The income datasets supplied to us are sourced from HMRC data, which have been provided to DWP. The datasets contain all individuals in the UK whose pensions, pay, National Insurance contributions (NICs) and statutory payments information is reported to HMRC via the Pay As You Earn (PAYE) system1. The datasets also contain individuals in the UK who are claimants of tax credits, which are administered by HMRC.

The benefits datasets supplied to us have been sourced from DWP systems and contain all individuals who are in receipt of benefits2 in Great Britain.

Notes

  1. The datasets shared do not contain information about each of these separate components, but instead provide an aggregate income figure for each tax year.

  2. The benefits covered by the data received are Incapacity Benefit, Carer’s Allowance, Income Support, Jobseeker’s Allowance, Attendance Allowance, State Pension, Disability Living Allowance, Severe Disablement Benefit, Widows Benefit/Bereavement Benefit, Pension Credit, Employment Support Allowance and Housing Benefit.

Data-sharing arrangements

The income and benefits datasets were supplied to us under the Statistics and Registration Services Act 2007 legal gateway.
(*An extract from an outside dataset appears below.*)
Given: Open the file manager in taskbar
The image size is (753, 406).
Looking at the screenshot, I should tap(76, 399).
A Memorandum of Understanding between HMRC, DWP and ONS was put in place to share anonymised datasets to allow us the opportunity to undertake research as part of the drive to make use of administrative data to improve the quality and availability of data.
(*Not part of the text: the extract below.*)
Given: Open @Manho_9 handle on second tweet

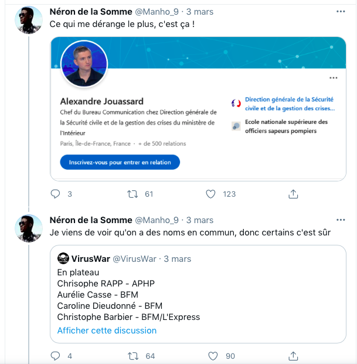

The data received are held in a secure environment, which can be accessed only by our analysts who meet a set of security standards.

The Digital Economy Act 2017 amended the Statistics and Registration Service Act 2007 to provide us with greater and easier access to a range of data sources held within the public and private sectors, improving the quality and usability of official statistics and National Statistics. The amendments created a legal gateway for data owners to provide access to data they hold, for us to fulfil our statistical functions. The amended legislation also established the statutory conditions to enable us to work in partnership with data holders to identify and address the main security, privacy and resource implications of our access to data.
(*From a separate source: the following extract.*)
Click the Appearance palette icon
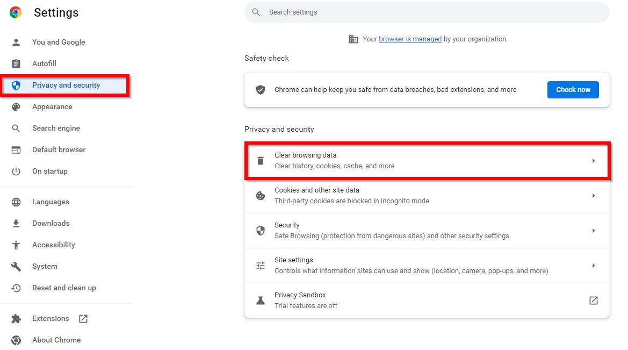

In addition to setting out strict limitations on the use of data provided in this way, the legislation also reinforced sanctions for the misuse of data and the main protections set out in the Data Protection Act 1998. These safeguards collectively ensure that data holders and the public can be confident that data will be used in a proportionate and accountable fashion to support the production of statistics and statistical research for the public good.

Content

The datasets contain anonymised individual-level information on those claiming certain benefits, receiving tax credits and receiving pensions or income paid through the PAYE system. The datasets exclude income submitted via self-assessment (including self-employment income).

The datasets contain a unique identifier created by DWP specifically for our purposes. The identifier allows for the linking of the income and benefits data to each other and to the DWP Customer Information System (CIS)1. The address and demographic characteristics of individuals included in the income and benefits datasets are obtained through linking to the CIS.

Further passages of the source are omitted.